Oireachtas Joint and Select Committees

Wednesday, 20 July 2016

Select Committee on the Future of Healthcare

Future of Health Care: Health Reform Alliance

9:00 am

Mr. Paul Gordon:

I will take the questions of Deputy O'Reilly and Deputy Harty first. I agree with many of the points Deputy O'Reilly made on the National Treatment Purchase Fund, NTPF. The Irish Cancer Society has done a good deal of work around waiting times for colonoscopy procedures. We have found that the use of the NTPF is effective in the short term. However, it is expensive and I am unsure how sustainable it is. Probably, it asserts the primacy of the private system over the public system in terms of access to diagnostics. At present, it is a useful tool in reducing waiting times. However, there are ways to improve the system, for example, through better linkages within hospital groups. Certain hospitals have huge colonoscopy suites and only five or ten people on their waiting lists, while other hospitals in the same group might have large waiting lists and large numbers of people waiting over three months. There does not appear to be joined-up thinking. This has improved in recent months, with a clinical lead appointed to head the national endoscope working group. We hope that will improve matters. On the whole, there are other ways of improving access to diagnostics.

This links to Deputy Harty's point. There have been improvements in colonoscopy services but up to 46% of people are currently waiting over three months. The HSE guideline is that 100% of people should be seen within three months. That is significant. The NTPF initiative has worked, but only for a period of one or two months. There must be sustained investment and I am unsure whether it is affordable.
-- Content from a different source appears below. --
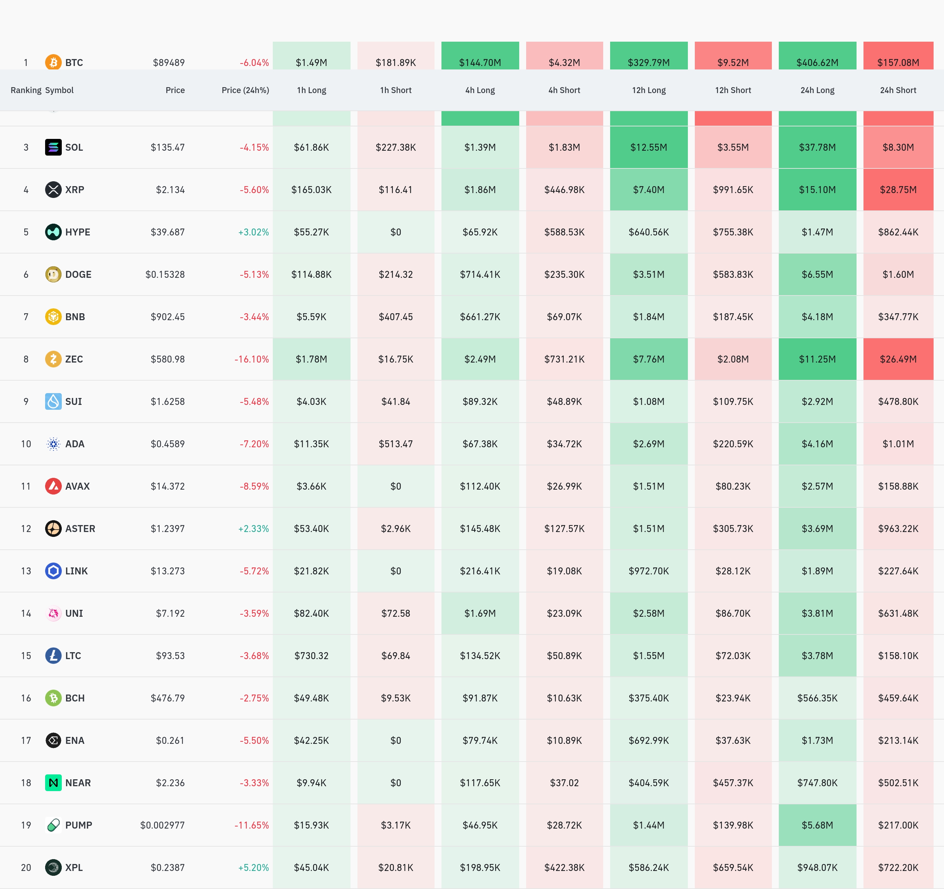This screenshot has width=944, height=889.
Task: Click the Solana SOL coin icon
Action: click(53, 147)
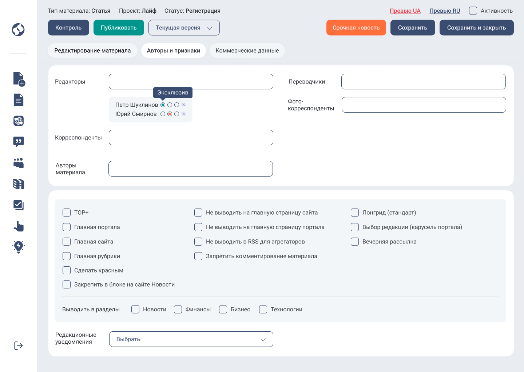
Task: Open the quotes speech bubble icon in sidebar
Action: 19,142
The question on primary and community care is apposite, especially in the context of the work of this committee. We are facing into a chronic disease crisis and a cancer crisis - I am not being flippant in saying as much. Cancer incidence will increase by 50% over the figure for 2010. Chronic disease accounts for approximately 78% of all deaths or mortality in the country. We know that 80% of chronic diseases are preventable and that 40% of cancers are preventable.

Certain measures help, such as investment in programmes like Healthy Ireland and other health promotion initiatives. Often, these measures require targeted intervention in disadvantaged communities, where the rate of chronic disease is far higher than in the rest of the population. I hope I have covered those points.